I got some unexpected things out of it, too. He was there to set up the projector and make sure everything worked. I could relax. Usually, I would have had to do that by myself, alone. That’s the thing about perfectionism. It’s lonely.
I’m glad I wasn’t lonely today.
November 11, 2007 No Comments
A Personal Blog
This evening I was listening to an archived edition of Fresh Air where author Katha Pollitt was talking about her new book ‘Learning to Drive’ in Public. She tells some revealing stories about herself that her friends at times urged her not to share publicly. She said, though, that she realized that most narratives about women are the empowerment stories where the woman overcomes in the end, and we need some more realistic stories. Her comment was the feather brush I needed to push me over into writing a blog about what’s going on with me that I share with friends.

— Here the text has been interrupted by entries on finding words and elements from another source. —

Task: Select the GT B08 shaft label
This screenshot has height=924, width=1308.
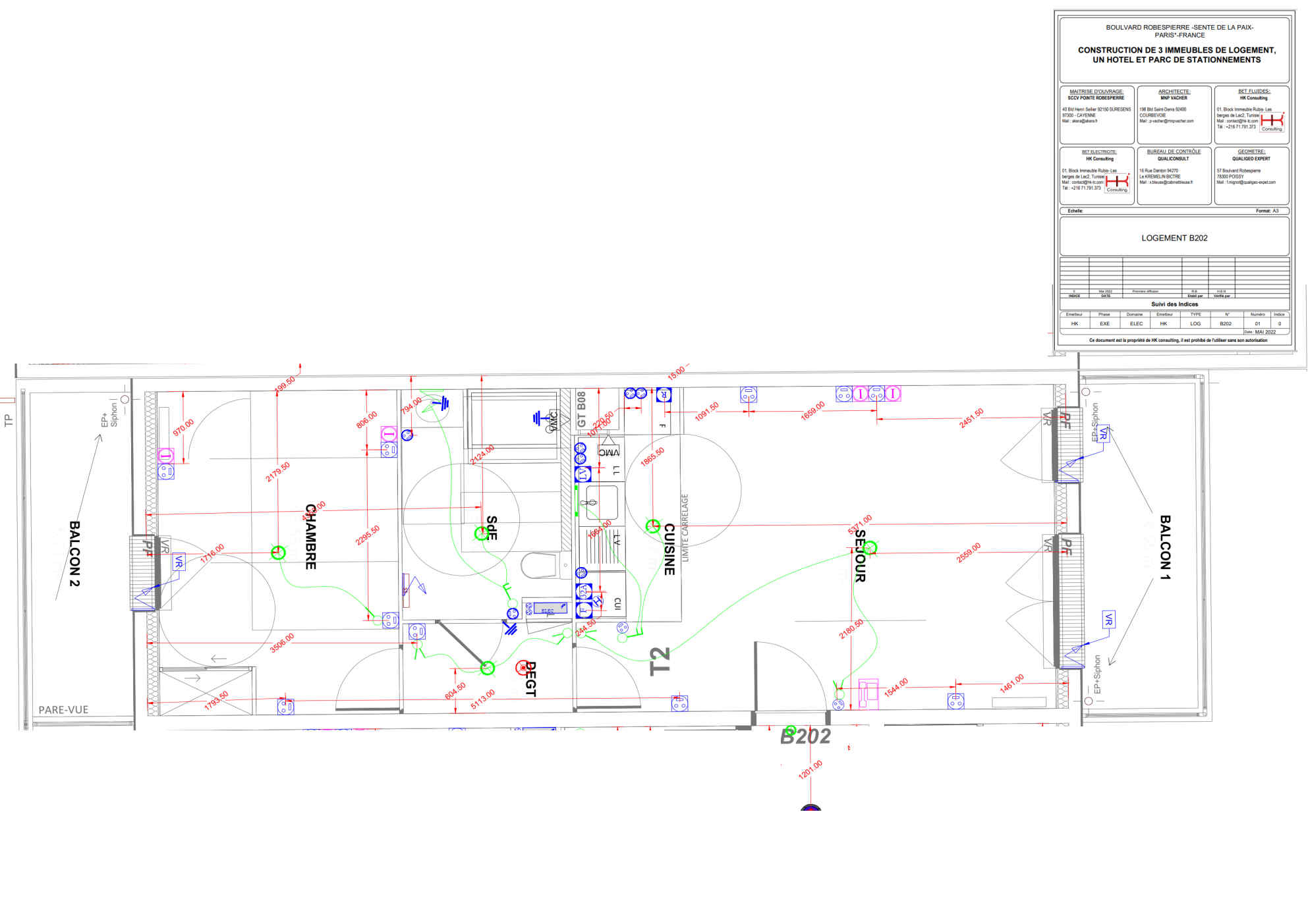Action: click(581, 409)
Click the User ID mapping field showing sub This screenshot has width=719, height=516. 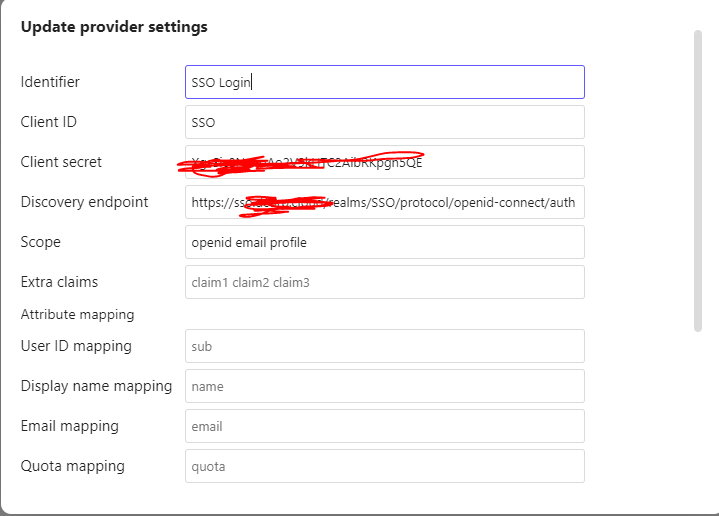point(384,346)
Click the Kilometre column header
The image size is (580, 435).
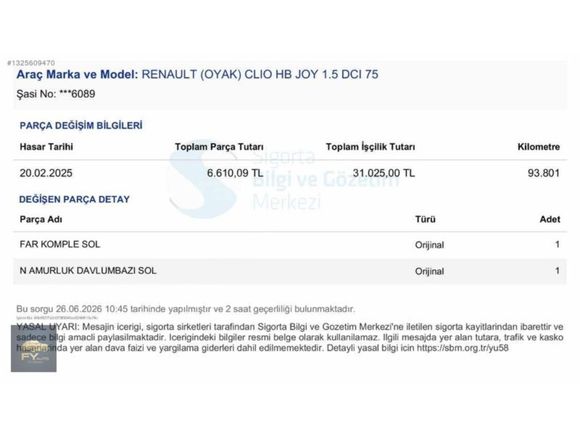coord(538,147)
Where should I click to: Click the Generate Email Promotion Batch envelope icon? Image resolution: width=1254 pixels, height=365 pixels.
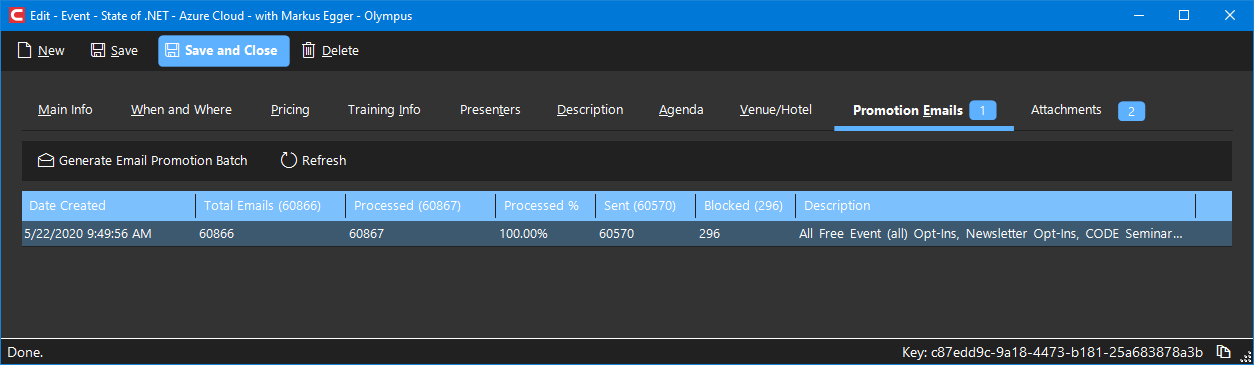[x=45, y=160]
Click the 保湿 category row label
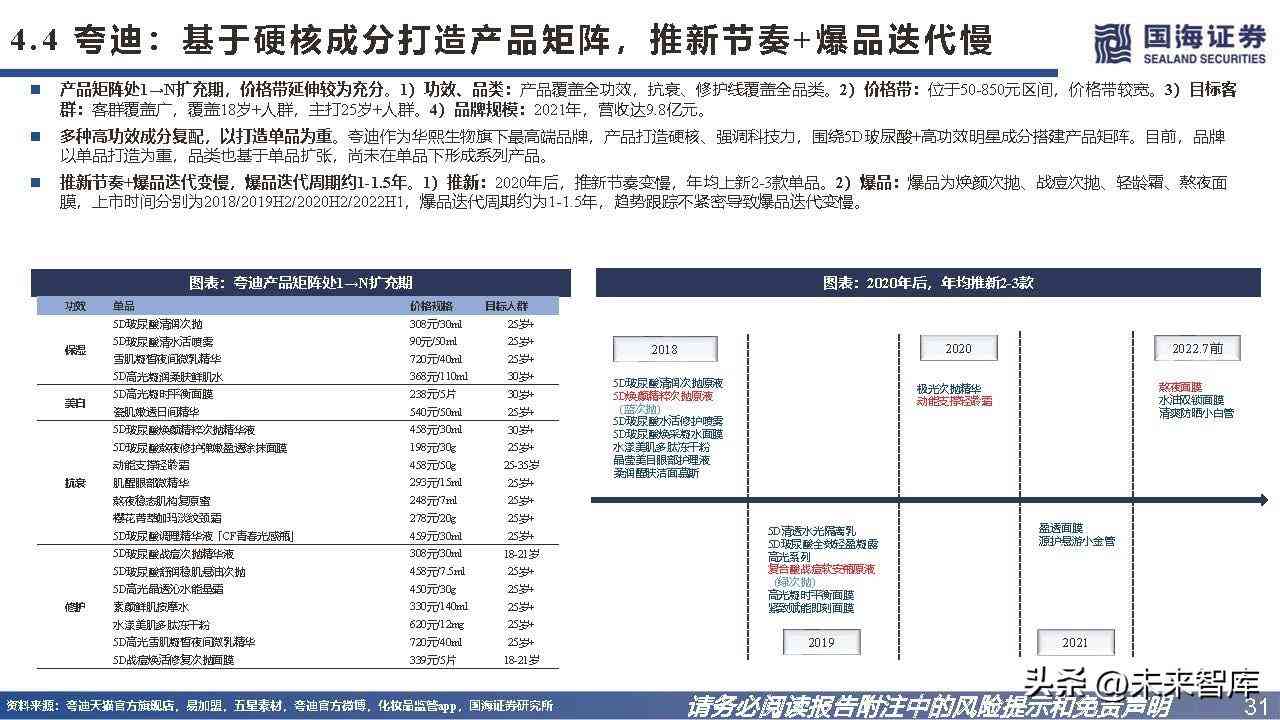1280x720 pixels. point(75,350)
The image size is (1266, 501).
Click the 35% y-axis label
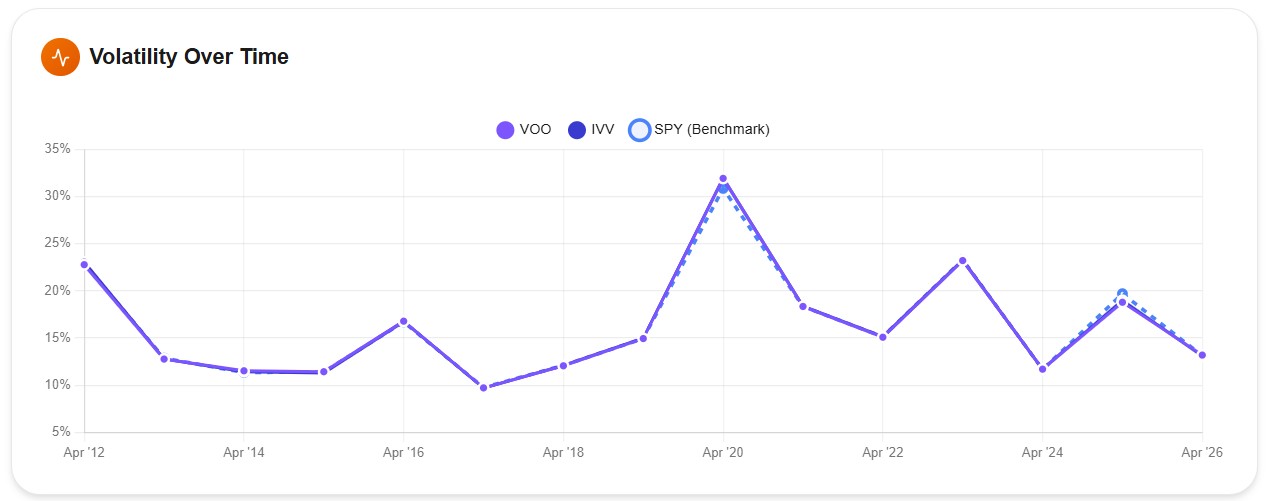click(58, 149)
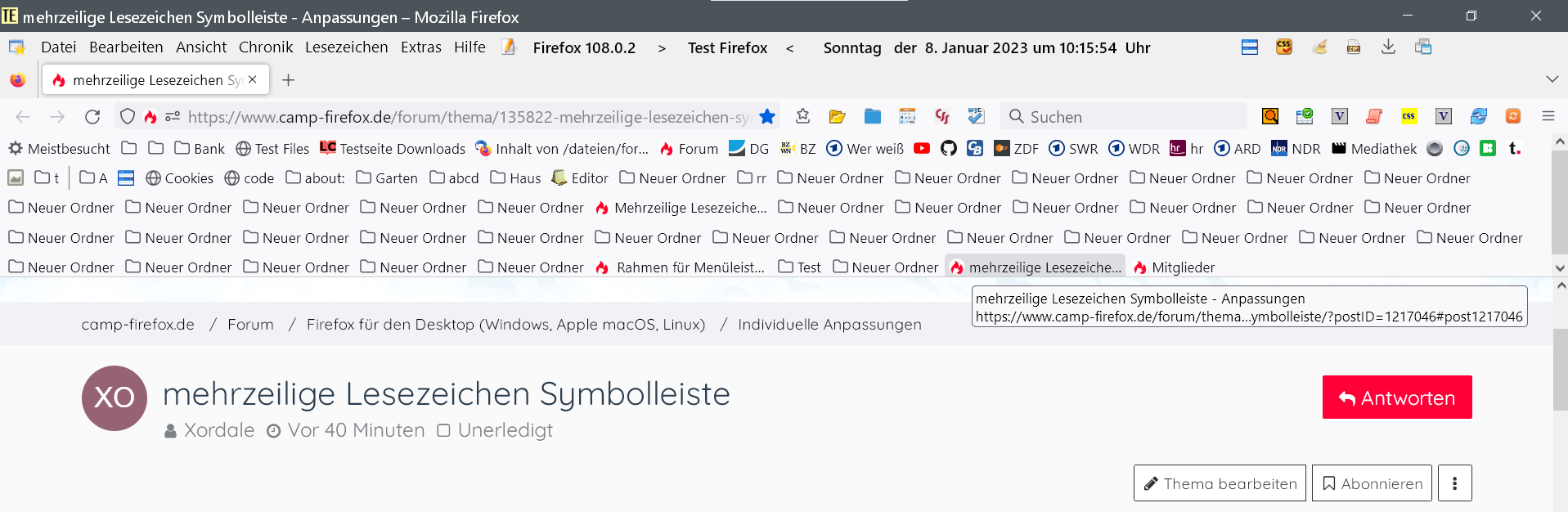Open the three-dot more options dropdown
Image resolution: width=1568 pixels, height=512 pixels.
(1454, 483)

One day I will have an empowerment story where I do come to the end and say, whoa what a journey. (Well, I kind of do that now. And even now I know that I’m going to come through to the other side.) But some days my life does not feel like an empowerment journey with any end in sight. I need to write about the muck so I can really tell the full, real story.
So I am writing to share my life and be known. I am starting this following a time when I have kept very, very quiet about my life. For whatever reason it hasn’t felt good and right to share much of myself. I guess I needed the privacy. I still may down the road, but I am going to give this blog a stab and see what happens.